• **Your task**:
Pictures stay out. Everything else in the entries is copied exactly.
---------- Material supplied
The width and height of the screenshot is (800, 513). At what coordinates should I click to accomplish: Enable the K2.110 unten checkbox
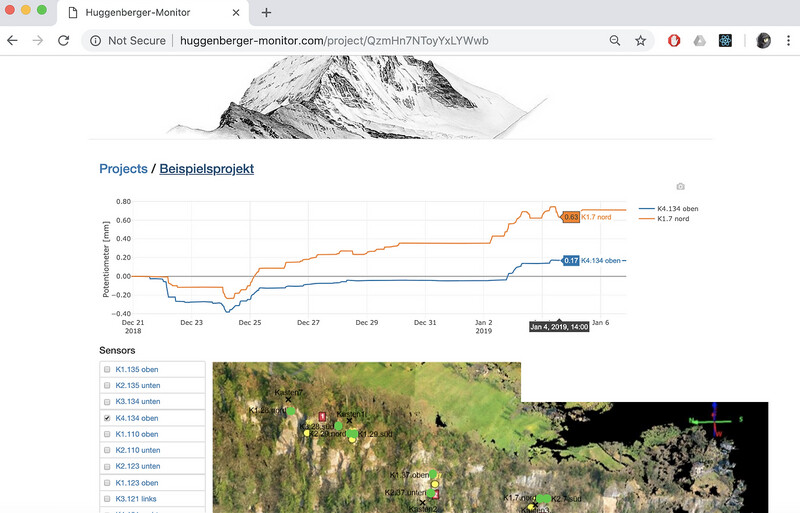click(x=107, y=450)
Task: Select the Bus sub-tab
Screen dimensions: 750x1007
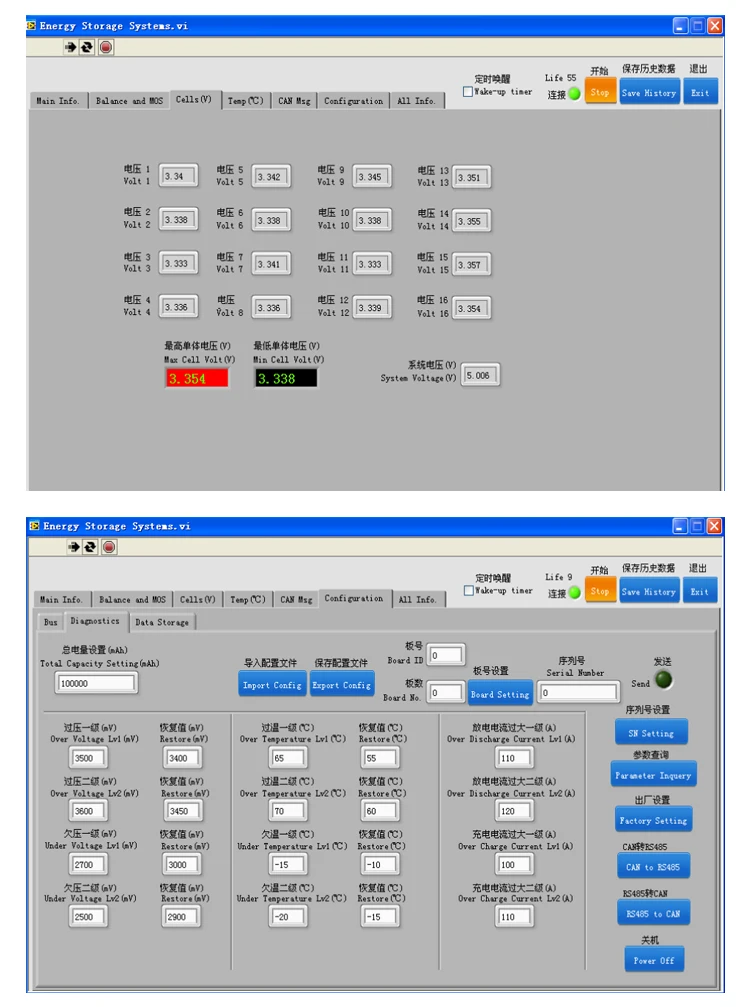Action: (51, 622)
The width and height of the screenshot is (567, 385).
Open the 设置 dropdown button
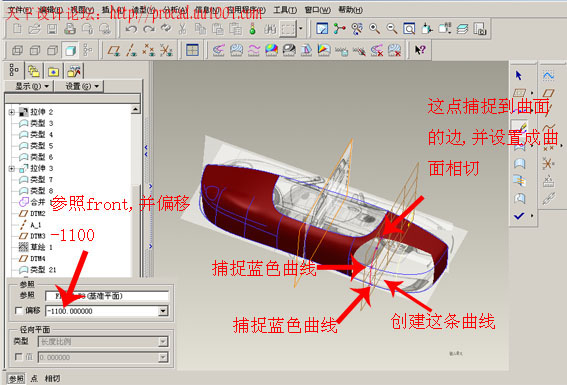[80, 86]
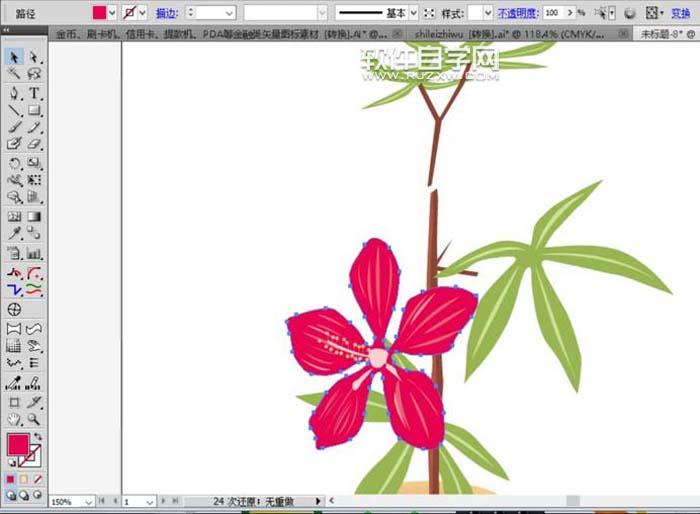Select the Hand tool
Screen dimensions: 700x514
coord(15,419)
--------------------
• **Response to the task**:
The width and height of the screenshot is (800, 513). At what coordinates should I click to accomplish: Enable the K2.110 unten checkbox
click(x=107, y=450)
Task: Select the Bus sub-tab
Screen dimensions: 750x1007
Action: (51, 622)
The width and height of the screenshot is (567, 385).
Open the 设置 dropdown button
[80, 86]
Select the Hand tool
Screen dimensions: 700x514
coord(15,419)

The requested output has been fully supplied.